(Dataset entries)
★ ★ ★ ★ ★ ★ ★

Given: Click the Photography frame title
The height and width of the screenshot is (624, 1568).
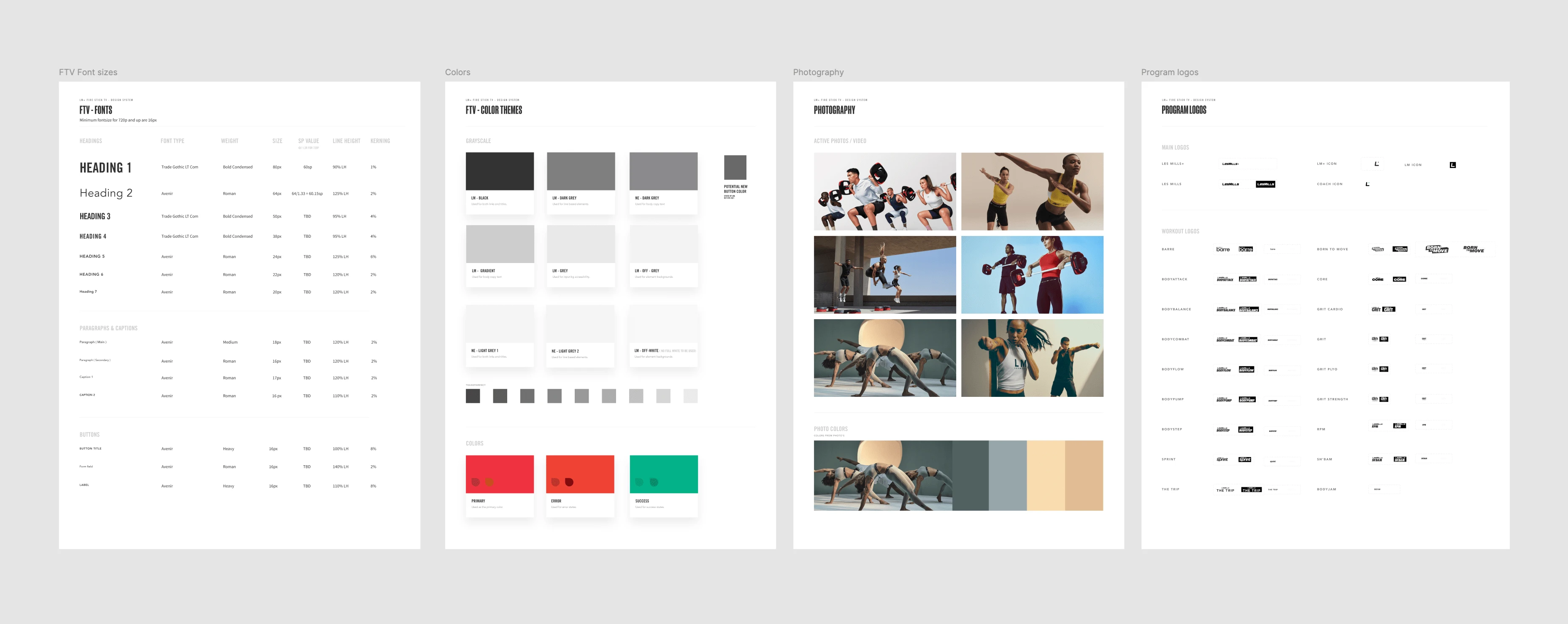Looking at the screenshot, I should pyautogui.click(x=818, y=72).
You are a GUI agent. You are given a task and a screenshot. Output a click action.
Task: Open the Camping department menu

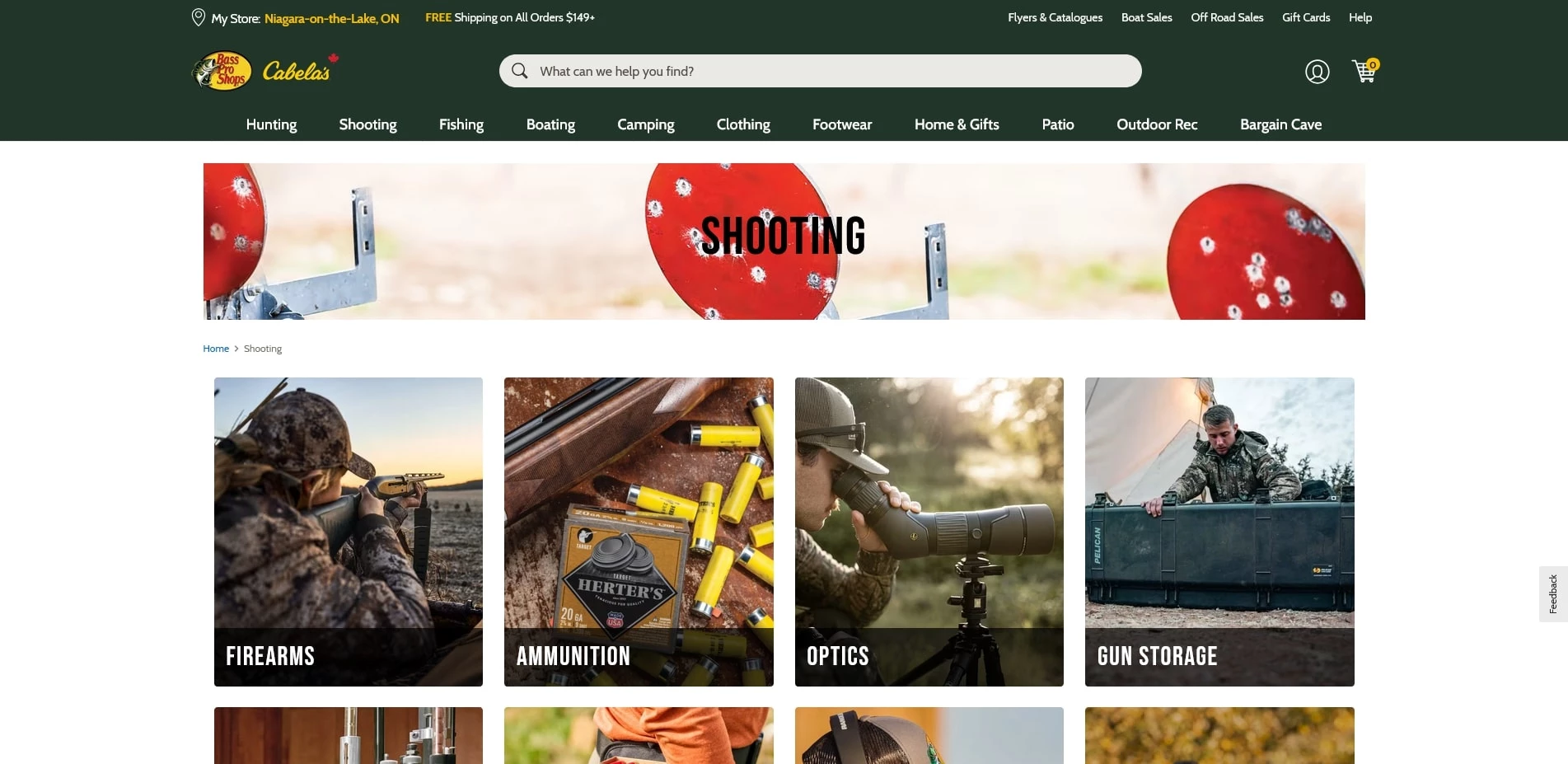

★ ★ ★ ★ ★ ★ ★

#### [TASK INSTRUCTIONS]
Your answer must be an exact copy of the lines from the start of the entries through the line with "You are a GUI", with no pictures.

#### [ANSWER TO THIS PROBLEM]
Given: Click the Photography frame title
The height and width of the screenshot is (624, 1568).
Looking at the screenshot, I should pyautogui.click(x=818, y=72).
You are a GUI agent. You are given a task and a screenshot. Output a click action.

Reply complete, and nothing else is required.